Venice Elphi

Personal information
- Full name: Venice Elphi anak Danny Kaya
- Date of birth: 10 September 1984 (age 41)
- Place of birth: Kuching, Sarawak, Malaysia
- Height: 1.70 m (5 ft 7 in)
- Position: Winger

Team information
- Current team: ATM
- Number: 10

Senior career*
- Years: Team / Apps / (Gls)
- 2008–2023: ATM FA / 164 / (34)

= Venice Elphi =

Malaysian footballer

Venice Elphi anak Danny Kaya (born 10 September 1984) is a Malaysian footballer plays for Angkatan Tentera Malaysia F.A in Malaysia M3 League. Venice plays as a winger. As of 2022, he is the longest serving player in the current ATM FA squad.

==Club career==

===ATM FA===
Venice football career started when his talent was spotted in 2007, two years after he joined the Malaysian Armed Forces in 2005. He was selected in the armed forces football team starting in 2008, when ATM FA was in the second-tier Malaysia Premier League. Venice turned full-time professional with ATM FA in 2011, having played before that as a semi-professional player, combining soccer with his army duties.

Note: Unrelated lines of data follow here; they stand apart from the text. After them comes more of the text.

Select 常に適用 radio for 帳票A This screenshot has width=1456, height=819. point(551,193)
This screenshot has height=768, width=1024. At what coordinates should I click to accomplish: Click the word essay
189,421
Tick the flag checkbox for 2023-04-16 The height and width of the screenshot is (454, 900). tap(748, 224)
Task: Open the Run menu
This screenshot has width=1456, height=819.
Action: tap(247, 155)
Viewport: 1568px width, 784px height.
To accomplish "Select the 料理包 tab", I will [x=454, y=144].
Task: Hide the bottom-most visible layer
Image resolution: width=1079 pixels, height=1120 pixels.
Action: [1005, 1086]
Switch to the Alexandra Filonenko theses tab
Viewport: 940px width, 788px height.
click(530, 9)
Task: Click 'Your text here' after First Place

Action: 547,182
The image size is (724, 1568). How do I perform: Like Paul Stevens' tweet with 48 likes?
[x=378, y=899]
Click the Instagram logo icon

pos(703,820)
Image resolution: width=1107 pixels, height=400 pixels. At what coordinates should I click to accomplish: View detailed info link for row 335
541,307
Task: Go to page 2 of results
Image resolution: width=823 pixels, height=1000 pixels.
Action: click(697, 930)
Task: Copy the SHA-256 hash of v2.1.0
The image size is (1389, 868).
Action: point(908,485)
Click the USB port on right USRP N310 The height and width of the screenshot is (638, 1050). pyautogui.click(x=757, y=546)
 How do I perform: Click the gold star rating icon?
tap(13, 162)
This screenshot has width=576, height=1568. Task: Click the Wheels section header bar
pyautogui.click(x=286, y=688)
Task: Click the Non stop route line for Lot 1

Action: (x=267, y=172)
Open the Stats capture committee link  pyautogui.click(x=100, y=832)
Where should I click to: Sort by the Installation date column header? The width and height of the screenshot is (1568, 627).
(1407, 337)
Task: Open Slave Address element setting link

Venice has won the 2012 Malaysia Premier League with ATM FA, and were in the team that finished runners-up to Kelantan FA in the 2012 Malaysia Cup final, the first time ATM FA qualified for the Malaysia Cup final since 1966.

==International career==
Venice received his first call-up to the Malaysia national football team in early 2012 under K. Rajagopal.

==Personal==
Venice was a Corporal in the Malaysian Armed Forces, before being promoted to Sergeant in 2012. He is of Iban-Bidayuh native. On 30 April 2018, he were promoted to Staff Sergeant.

Venice lost his first daughter, 6, in July 2018 in an accidental fall from the family's apartment.